La faim des mammouths

Une exposition montre comment, incapable de modifier son régime alimentaire, une variété d’eléphants a succombé à un réchauffement climatique

Au temps des mammouths, jusqu’au 10 janvier 2005, au Muséum national d’histoire naturelle, à Paris.

Le mammouth n’est pas l’ancêtre des éléphants. C’est une variété d’éléphant. Même s’il fait aujourd’hui figure de fossile, il est apparu en même temps que ses cousins d’Afrique et d’Asie. Mais, contrairement à eux, il a succombé, il y a dix mille ans, à un réchauffement climatique. L’exposition Au temps des mammouths, qui s’est ouverte mercredi au Muséum national d’histoire naturelle, à Paris, nous raconte sa vie et son histoire.

Elle nous plonge vingt mille ans en arrière, pendant la dernière glaciation. A l’époque, l’Eurasie n’est qu’une vaste étendue d’herbe, une steppe où les températures avoisinent û 10 °C. Les mammouths sont adaptés à ce climat, grâce, en particulier, à une superposition de couches isolantes : poils longs de 1 mètre, sous-poils, duvet, peau épaisse et importante couche de graisse. Sans oublier leurs minuscules oreilles, leur queue courte et leur clapet anal, petit couvercle de peau qui protège l’anus du froid.

Plusieurs hypothèses ont tenté d’expliquer l’extinction de ces géants. L’une d’elles évoque une épidémie foudroyante. Mais  » elle ne s’appuie sur aucune preuve et elle n’explique pas pourquoi les autres animaux de la steppe ont aussi disparu « , commente Alain Foucault, paléoclimatologue et commissaire de l’exposition.

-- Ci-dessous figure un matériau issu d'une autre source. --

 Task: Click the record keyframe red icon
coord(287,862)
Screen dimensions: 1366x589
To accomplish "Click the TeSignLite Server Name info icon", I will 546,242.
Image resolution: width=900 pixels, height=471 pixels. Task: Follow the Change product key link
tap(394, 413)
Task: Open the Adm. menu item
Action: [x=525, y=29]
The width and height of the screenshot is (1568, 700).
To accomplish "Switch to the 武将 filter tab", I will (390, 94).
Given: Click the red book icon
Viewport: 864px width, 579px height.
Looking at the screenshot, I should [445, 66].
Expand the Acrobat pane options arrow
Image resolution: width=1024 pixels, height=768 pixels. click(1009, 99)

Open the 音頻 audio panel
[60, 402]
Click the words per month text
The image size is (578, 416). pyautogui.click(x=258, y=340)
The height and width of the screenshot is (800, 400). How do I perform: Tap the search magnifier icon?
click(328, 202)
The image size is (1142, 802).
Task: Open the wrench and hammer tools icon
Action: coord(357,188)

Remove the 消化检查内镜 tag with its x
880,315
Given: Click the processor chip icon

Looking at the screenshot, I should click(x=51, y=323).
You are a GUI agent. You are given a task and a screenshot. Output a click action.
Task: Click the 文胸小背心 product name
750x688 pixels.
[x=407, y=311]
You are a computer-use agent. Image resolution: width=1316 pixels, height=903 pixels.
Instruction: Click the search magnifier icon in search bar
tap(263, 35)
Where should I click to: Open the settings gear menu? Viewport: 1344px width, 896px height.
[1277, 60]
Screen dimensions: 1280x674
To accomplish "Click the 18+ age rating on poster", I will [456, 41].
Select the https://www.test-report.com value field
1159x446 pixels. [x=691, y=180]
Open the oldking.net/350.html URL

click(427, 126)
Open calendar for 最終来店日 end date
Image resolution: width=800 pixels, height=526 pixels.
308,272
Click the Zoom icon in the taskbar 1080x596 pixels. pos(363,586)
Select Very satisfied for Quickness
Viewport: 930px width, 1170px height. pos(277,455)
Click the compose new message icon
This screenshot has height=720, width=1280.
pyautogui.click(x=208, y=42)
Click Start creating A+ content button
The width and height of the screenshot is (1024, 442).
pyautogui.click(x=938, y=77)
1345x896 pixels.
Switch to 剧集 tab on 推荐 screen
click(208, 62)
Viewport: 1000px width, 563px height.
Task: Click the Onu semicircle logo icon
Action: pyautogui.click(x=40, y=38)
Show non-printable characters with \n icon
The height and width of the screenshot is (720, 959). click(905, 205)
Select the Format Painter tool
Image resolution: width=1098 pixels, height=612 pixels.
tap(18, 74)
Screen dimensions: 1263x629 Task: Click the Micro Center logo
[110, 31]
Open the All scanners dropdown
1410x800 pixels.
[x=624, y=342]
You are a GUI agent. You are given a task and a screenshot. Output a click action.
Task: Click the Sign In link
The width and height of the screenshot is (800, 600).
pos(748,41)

Une autre théorie met en cause l’homme. Et, à la vue de tous les objets présentés au Muséum, on peut en effet s’interroger. Pour construire une hutte comme celle de Mizyn (Ukraine), reconstituée dans l’exposition, 21 tonnes d’os de mammouth sont nécessaires. Et nombre de statuettes et de bijoux ont été sculptés dans l’ivoire ou dans l’os. Pourtant, ces £uvres d’art, exceptionnellement réunies à Paris, n’ont pas été taillées dans des trophées de chasse. Les matériaux ont le plus souvent été ramassés. Des centaines de milliers de mammouths circulaient alors en Eurasie. Et, à leur mort, leurs carcasses faisaient le bonheur des charognards. De l’homme aussi : un mammouth, c’est 2 tonnes de viande et 100 kilogrammes d’ivoire !

Les parties de chasse n’étaient pas absentes. On pense même qu’elles avaient un rôle culturel et social. Mais elles restaient occasionnelles. Le pachyderme mesurait environ 3 mètres de hauteur et pesait près de 5 tonnes. Or  » les armes préhistoriques n’étaient pas celles d’aujourd’hui, rappelle Pascal Tassy, paléontologue et autre commissaire de l’exposition. Difficile d’imaginer une chasse en masse, type safari « .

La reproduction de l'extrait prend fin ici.